> [Action item]:
With the first line below as the start and the line containing "Given: Toggle the" as the end, copy every line between them exactly, ends included.

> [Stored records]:
================

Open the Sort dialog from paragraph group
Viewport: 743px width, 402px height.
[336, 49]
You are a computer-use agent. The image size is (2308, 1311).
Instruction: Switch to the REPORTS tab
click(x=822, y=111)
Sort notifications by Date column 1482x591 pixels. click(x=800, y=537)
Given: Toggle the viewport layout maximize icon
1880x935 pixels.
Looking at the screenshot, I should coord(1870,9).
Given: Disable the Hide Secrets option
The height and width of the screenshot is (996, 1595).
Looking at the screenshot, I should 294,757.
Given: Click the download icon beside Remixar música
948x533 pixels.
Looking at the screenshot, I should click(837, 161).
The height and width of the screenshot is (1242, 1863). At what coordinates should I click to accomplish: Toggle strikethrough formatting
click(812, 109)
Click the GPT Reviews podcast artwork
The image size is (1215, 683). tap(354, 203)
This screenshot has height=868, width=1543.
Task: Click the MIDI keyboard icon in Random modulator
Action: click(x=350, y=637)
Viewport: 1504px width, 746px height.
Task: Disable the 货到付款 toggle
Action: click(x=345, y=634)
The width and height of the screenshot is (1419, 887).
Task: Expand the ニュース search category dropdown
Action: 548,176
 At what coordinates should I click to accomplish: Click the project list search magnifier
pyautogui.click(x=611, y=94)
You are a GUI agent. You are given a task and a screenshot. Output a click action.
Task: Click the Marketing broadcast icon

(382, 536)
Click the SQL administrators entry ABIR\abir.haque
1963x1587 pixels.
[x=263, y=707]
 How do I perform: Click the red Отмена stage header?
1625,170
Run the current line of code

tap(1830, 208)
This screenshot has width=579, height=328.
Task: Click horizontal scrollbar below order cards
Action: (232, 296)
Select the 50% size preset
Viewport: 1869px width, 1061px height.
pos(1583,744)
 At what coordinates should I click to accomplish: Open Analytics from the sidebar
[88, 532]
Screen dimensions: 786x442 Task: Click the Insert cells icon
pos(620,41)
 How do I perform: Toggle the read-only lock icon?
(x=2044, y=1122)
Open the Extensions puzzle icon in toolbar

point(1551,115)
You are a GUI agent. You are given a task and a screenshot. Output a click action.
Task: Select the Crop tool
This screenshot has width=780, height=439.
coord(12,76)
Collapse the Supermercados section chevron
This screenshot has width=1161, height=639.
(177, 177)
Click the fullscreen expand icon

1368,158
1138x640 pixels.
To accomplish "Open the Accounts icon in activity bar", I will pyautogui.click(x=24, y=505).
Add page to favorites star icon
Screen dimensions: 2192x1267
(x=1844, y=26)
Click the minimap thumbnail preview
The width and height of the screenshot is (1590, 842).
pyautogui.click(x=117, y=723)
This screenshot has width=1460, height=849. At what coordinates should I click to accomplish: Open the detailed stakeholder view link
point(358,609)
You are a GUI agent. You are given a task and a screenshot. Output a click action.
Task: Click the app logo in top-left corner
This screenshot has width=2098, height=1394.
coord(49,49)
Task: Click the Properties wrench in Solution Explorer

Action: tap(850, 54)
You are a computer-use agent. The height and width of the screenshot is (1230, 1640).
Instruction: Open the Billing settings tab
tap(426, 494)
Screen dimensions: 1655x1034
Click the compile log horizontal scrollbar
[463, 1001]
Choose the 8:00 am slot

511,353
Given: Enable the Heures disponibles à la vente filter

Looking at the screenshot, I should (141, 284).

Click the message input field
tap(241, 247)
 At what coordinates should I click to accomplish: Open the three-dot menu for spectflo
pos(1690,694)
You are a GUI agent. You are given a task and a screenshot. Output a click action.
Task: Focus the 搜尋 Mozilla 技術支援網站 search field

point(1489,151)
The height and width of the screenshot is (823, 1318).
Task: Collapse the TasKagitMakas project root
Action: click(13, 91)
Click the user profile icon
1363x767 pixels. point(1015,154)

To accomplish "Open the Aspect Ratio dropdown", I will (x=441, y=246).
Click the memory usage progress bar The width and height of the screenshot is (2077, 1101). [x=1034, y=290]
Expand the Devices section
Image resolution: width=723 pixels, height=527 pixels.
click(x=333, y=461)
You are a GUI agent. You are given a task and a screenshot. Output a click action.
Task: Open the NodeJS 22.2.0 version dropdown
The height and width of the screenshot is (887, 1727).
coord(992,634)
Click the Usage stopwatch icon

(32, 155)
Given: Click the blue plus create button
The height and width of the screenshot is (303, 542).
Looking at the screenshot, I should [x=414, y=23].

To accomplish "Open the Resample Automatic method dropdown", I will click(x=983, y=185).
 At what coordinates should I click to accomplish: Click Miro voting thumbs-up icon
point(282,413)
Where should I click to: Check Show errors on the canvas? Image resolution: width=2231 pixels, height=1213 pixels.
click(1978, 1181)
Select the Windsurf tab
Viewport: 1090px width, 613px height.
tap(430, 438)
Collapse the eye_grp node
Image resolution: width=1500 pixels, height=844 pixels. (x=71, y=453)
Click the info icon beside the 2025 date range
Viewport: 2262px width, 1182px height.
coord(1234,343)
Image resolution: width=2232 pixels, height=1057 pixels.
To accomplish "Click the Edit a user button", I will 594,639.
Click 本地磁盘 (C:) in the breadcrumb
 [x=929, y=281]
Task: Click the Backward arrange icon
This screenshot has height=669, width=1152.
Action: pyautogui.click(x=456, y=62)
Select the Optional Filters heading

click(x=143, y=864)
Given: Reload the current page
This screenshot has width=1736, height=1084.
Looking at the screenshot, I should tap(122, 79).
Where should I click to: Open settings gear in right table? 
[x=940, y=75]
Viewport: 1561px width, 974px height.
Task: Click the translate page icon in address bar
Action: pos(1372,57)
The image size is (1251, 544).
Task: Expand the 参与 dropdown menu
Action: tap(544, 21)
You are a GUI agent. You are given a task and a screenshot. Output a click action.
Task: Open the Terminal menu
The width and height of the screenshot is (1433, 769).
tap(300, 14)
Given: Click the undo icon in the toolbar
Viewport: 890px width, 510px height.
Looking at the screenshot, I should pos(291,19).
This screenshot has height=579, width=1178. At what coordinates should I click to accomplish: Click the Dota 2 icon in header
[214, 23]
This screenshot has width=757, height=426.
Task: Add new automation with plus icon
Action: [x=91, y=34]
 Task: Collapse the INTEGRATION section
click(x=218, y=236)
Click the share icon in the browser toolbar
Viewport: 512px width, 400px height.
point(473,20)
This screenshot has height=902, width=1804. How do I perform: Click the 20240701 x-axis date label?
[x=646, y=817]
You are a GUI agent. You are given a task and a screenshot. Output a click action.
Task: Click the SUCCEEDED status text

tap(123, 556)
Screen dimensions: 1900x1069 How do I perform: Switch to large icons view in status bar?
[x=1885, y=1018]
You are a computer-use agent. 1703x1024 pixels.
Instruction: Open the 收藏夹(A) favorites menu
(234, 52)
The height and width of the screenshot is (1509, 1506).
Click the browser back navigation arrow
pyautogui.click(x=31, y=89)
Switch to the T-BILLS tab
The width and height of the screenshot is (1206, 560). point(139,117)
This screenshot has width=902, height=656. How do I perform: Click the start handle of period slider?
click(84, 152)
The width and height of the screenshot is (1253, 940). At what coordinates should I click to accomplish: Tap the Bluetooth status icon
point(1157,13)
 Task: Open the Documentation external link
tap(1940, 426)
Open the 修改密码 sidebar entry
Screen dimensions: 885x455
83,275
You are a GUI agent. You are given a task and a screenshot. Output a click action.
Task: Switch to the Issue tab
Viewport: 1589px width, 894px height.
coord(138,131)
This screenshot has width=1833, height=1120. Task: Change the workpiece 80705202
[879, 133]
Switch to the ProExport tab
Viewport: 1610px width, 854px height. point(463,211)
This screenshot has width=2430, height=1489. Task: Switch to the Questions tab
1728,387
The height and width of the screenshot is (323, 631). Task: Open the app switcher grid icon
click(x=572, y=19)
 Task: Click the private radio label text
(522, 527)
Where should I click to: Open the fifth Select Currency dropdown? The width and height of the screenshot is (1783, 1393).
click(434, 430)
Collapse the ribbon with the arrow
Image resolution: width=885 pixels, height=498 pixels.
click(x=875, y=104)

================

> [Response to the task]:
Open the Sort dialog from paragraph group
Viewport: 743px width, 402px height.
[336, 49]
You are a computer-use agent. The image size is (2308, 1311).
Instruction: Switch to the REPORTS tab
click(x=822, y=111)
Sort notifications by Date column 1482x591 pixels. click(x=800, y=537)
Given: Toggle the viewport layout maximize icon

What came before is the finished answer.